The point, stated more explicitly. There is a relatively small overton window
permitted by the media - this is essentially what Chomsky would call "flak
machines" and Moldbug would call the "cathedral". The "People", as you call
them, will simply support whoever the media chooses to anoint. This set of
candidates will basically be nothing but a few left wing Republicans and
establishment Democrats (think Bush/Romney/Hillary) and we'll get more of the
same.

In contrast, the richest 200 families are far less monolithic than the media.
Money actually makes it possible for choices that the media establishment
dislikes to get real traction. For example, Ross Perot or Donald Trump. If the
People like such a candidate, they can then vote for that candidate.

tl;dr; The media has network effects which enforce a narrow overton window. In
contrast, one eccentric rich guy can - if he chooses to spend lots of money -
break through that and get other ideas out there.

------
smacktoward
_> This change now sharpens the difference between our campaign and the
others. Now the strongest contrast in substance is the priority that I give to
democratic reform. This difference should then press an obvious question for
every other candidate: How do you expect to achieve what you are promising
without this reform? And if you believe this reform is necessary, then why
isn’t it your first priority?_

But in all these words he never gets around to explaining how as President he
would _actually make the reform happen_ , other than saying it'd be his "first
priority" and (twice) that he would "work with Congress."

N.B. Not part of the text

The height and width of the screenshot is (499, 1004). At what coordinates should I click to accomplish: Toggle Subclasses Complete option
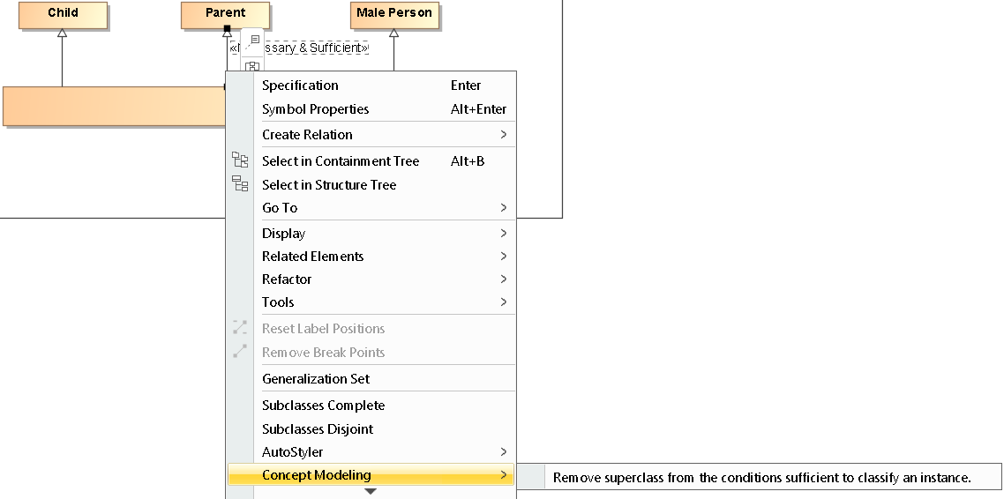tap(323, 406)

Oh, is _that_ all it's going to take to completely upend the deeply entrenched
systemic power of elites who are richer than Croesus, Larry? We just need a
President who _wants_ it bad enough, and is willing to ask Congress for it
nicely? Huh.

I bet Barack Obama wishes he'd thought of that. All this time he could have
just gone down to Capitol Hill, clicked his heels three times and made the
Koch brothers disappear! Who knew?

Lessig is such a paradox to me. His heart's in the right place, he's clearly
earnest, and he's managed to accomplish some remarkable things, like Creative
Commons. But every time he wades into electoral politics he does so in ways
that are so desperately naïve that they'd be funny, if the stakes weren't so
high. It's Mr. Bean Goes To Washington.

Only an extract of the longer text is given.